What is a Physician's Assistant?
A Physician’s Assistant can work in many areas of the healthcare field. The opportunities are very diverse and range from rural private practice to being a first assistant in surgery. See U.S. Bureau of Labor Statistics information on the most recent trends and data on this career.
Physician’s Assistant vs. Nurse Practitioner
Essentially these two roles operate in almost identical ways. Both can prescribe medicine. However, a Nurse Practitioner can operate independent of a doctor no matter where he/she works. A Physician’s Assistant will always be under the direct supervision of a Medical Doctor.
How to Become a Physician's Assistant
1. A PPCC student would earn an A.S. degree and then go on to a Bachelor’s degree in sciences.
While having a non-science degree is acceptable in PA programs, having a science/health related degree gives you a more competitive edge. Essentially you would follow the Pre-Med science course plan which includes BIO 111 and 112, CHE 111 and 112 and PHY 111 (Algebra-based Physics).
2. Job shadow a Physician’s Assistant.
Most PA schools require at least 50 hours of job shadowing. It will be up to you to make that connection with a physician or a medical organization. PPCC does not set up job shadowing for students. You should do this early so that you not only meet an admissions requirement, but also gain in-person experience to see if being a Physician's Assistant is really what you want to do.

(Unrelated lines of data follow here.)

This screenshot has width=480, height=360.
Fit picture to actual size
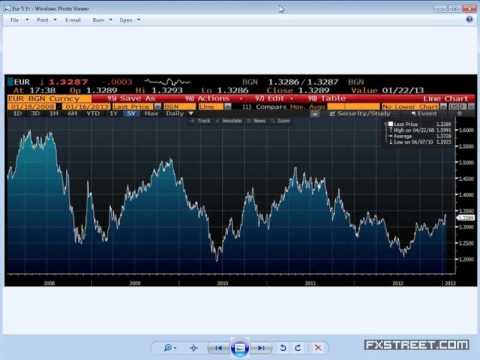[x=194, y=348]
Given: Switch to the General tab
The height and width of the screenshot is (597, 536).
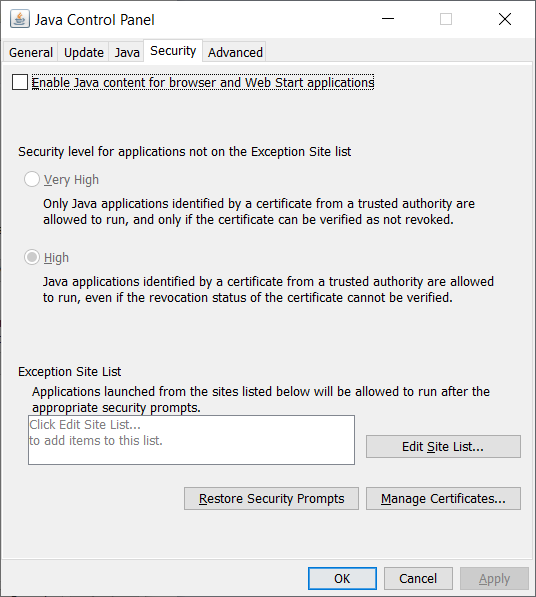Looking at the screenshot, I should [31, 52].
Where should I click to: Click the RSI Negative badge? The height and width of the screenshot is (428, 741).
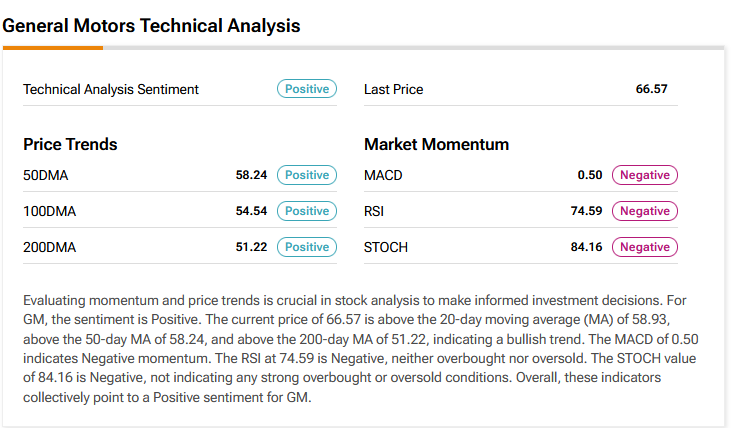tap(644, 211)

3. Transfer to a college/university that has a Pre-Physician’s Assistant track.
When you find colleges or universities that have programs designed to move you toward this area, make sure that you contact them often to stay current with their application requirements and processes.
4. Anticipate the requirement of taking the Graduate Record Exam (GRE).
This is particularly true if you look at out-of-State PA programs. Preparing for this during the last two years at your university is a good idea. There are always great study guides and test prep resources. It is recommended that you check with your target PA school at least once a year to see the score requirements.
5. Apply to PA schools through the CASPA (Central Application Service for Physician Assistants).
Applications are only accepted one time a year and usually in March or April.
What to Do Now
- Review application requirements for the colleges in which you are interested.
- Make note of the application dates for each.
- Feel free to contact each college for specific questions.
- Contact your PPCC Medical Sciences Advisor as you take prerequisite courses and prepare to apply.
Andrew Rodican's books on getting in to Physician's Assistant schools are some of the best resources. These books cover the early stages of preparation all the way through applying to and acceptance into a Physician's Assistant school.